Sean: Let me give our audience some context here. People have asked me, "What do I think is the best book on biblical justice?" And I love Neil Shenvy and Pat Sawyer's book, Critical Dilemma, and your book, "Confronting Injustice Without Compromising Truth." In fact, last night I sent out a tweet, I said, "What book has changed your mind on something?" Got a ton of responses, and one person specifically mentioned your book. So, I mentioned this to our audience. If you wanna do a deep dive into this, check out the article, and I've taken high school students through your book twice. My wife loves it. You didn't ask me to mention this, I'm not getting anything for it, but I think your book is fantastic. I want folks to check it out.

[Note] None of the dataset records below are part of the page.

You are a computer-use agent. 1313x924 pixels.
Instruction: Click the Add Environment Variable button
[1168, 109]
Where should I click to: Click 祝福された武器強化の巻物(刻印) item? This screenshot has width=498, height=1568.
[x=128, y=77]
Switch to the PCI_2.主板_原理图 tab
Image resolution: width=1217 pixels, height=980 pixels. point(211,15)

Thad: Thank you. Let me interject real quick on that. Because there is a need, I get asked all the time, well, if the standard DEI curriculums now are problematic, and I would argue because of how infused they are with certain ideologues, Ibram X. Kendi, Robin DiAngelo, and thinkers who are pretty antithetical to a Christian way to do this, there is an alternative curriculum for diversity that's seeking to do biblical diversity. So, if you had a Christian organization, a church, a Christian school, and that's if listeners wanna look up Reconciled, it's just called reconciled, it's put out by the Center for Biblical Unity, it's by Krista Bontrager, who is a 51蹤獲 and Talbot alum, along with Monique Doussaint, both dear friends of mine, reconciled. They spent a lot of time on this curriculum. It's a great alternative to some of the other stuff out there.

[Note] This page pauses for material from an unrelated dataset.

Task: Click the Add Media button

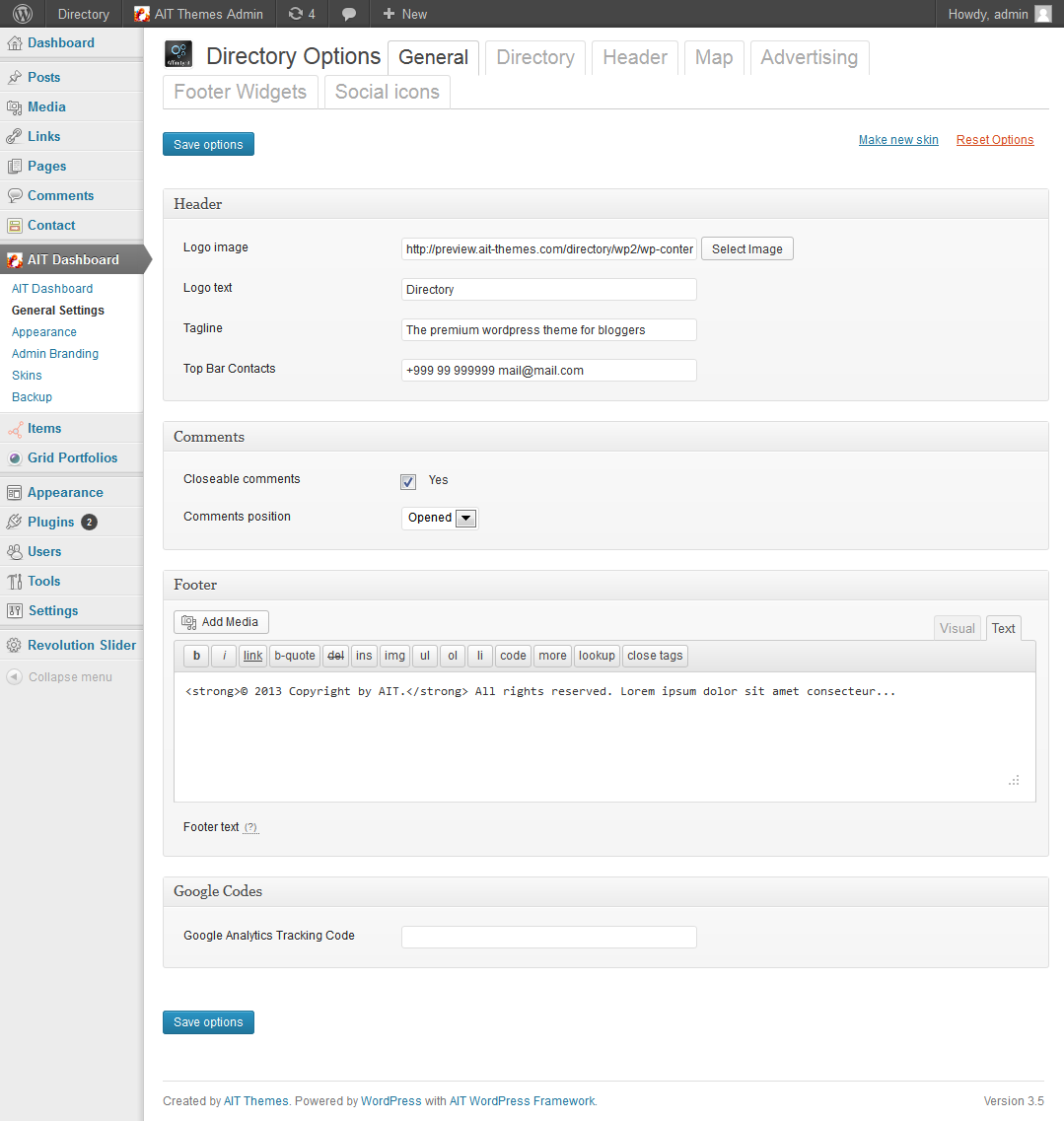Action: (221, 622)
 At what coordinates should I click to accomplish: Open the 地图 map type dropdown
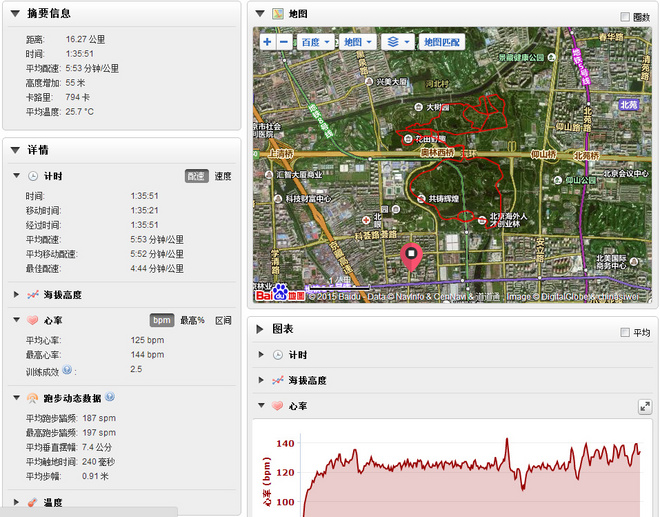(357, 43)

Sean: I'm glad you jumped in, 'cause I was about to flip the question back on you and say, what do you suggest? Do we just give up with diversity and not go there, or is there a biblical way to do this? And the irony is if it's biblical, it's actually going to work if it's truly biblical, because the scripture matches up with human nature and the way the world really operates. So that's why this is so helpful. I imagine there's some principles people could pull from this series, even if it's not for a church or a Christian organization, that they could apply that would be more effective. I'm gonna assume that's the case?

Thad: Sure, yeah.

Sean: Is that fair enough?

Thad: Yes, yep.

Sean: Okay. So, here's my other quick take, and then we'll move to some questions and answers. Much of DEI, I'm sure, is motivated by good intentions. People want to right wrongs. They want to give people a voice who maybe historically or in the present don't have the same kind of voice. They want a kind of diversity. That's good. But in many ways, it's like socialism can be motivated by good desires to spread out the wealth, help the have-nots. Like there can be good intentions behind it, but good intentions are not enough if your prescription, so to speak, doesn't match up with reality and doesn't actually work. So, the problem with DEI is not somebody's motivation. Built into it are non-biblical ideas, a certain kind of ideology that doesn't work. So let's bring in a biblical ideology, and I don't mean preaching chapter and verse in businesses, but understanding what biblical justice actually is. And then I think we can see some real reconciliation take place. By the way, I love that title, "Reconcile," because I've read DeAngelo, and one thing that's often missing is for there to be real unity, there needs to be forgiveness and reconciliation. That's a beginning point for all people involved, and then we can do justice.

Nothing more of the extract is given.